Someone brought the issue to my attention of this young woman who became an unwed mother in Egypt. I remember in my own lifetime when it was highly controversial in the US for a woman to have a child out of wedlock, though of course, it happened frequently. In the 1980s there was a serious effort in the media to remove any stigma from this, and it succeeded. The danger with this case, of course, is that the same thing will happen in Egypt, and then spread elsewhere.
On a social level, this is extremely deceitful. When you frame the discussion as one of “supporting” single mothers, and relieving them of the stigma of being unwed mothers, etc, you are, in fact, emasculating the men of the society. It is not, in my mind, a discussion of whether or not it is acceptable for women to be single mothers; it is a discussion of whether or not it is acceptable for men to abandon their children, to disappear from family life, to abdicate their role as husbands and fathers.
Aside from the cultural and religious impact of this, on a practical level, the effect is greater poverty, insecurity, and disadvantage for the children. My parents divorced when I was very young, so I was raised by my mother, and yes, it is a continuous and often desperate financial struggle If you “support” the “right” of women to be unwed mothers, you are supporting the idea of sentencing children to a great deal of suffering, anxiety, instability, and hardship. And, of course, this has a tremendously negative impact on society as a whole over time.

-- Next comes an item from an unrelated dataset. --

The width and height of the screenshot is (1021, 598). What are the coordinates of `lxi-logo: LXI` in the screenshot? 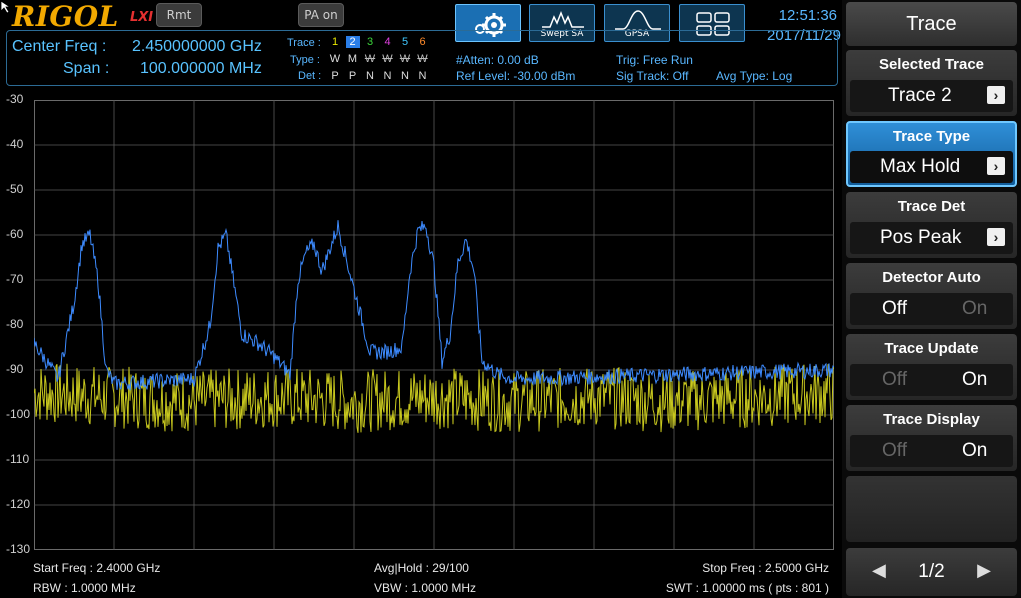 It's located at (142, 18).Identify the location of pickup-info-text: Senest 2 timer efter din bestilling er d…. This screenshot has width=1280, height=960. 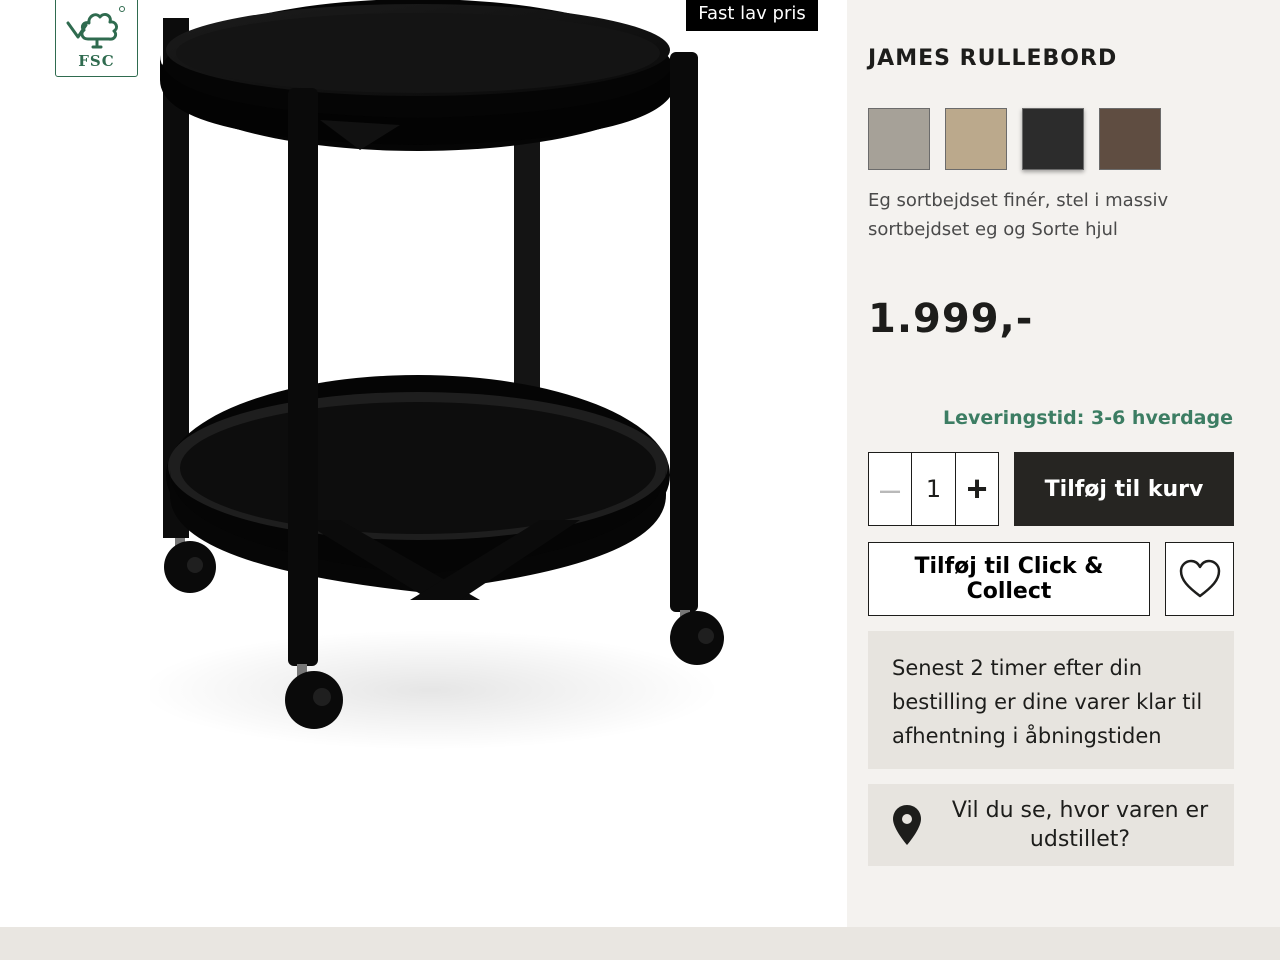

Men are supposed to be “Qwwaam” over their families; responsible, protective, stabilizing. When they abdicate this role, frankly, society falls apart. If you normalize sex outside of marriage, you are trivializing the appropriate role of men. Obviously, zina is consequently an extremely grave matter in the Shari’ah.
This issue should not become a polarization between whether you support this girl or despise her. Many of the people condemning her are, no doubt, engaging in the same thing she and her boyfriend were engaging in. People succumb to temptation, and neither men nor women have a temptation in life greater than each other. But we are commanded to help one another in righteousness; we are supposed to reinforce our collective aspirational religious and moral values; to help each other be as good as we hope to be. We have to resist the normalization of zina in society; there is perhaps no mistake we can make that has greater, more profound, or more far-reaching, epidemic consequences.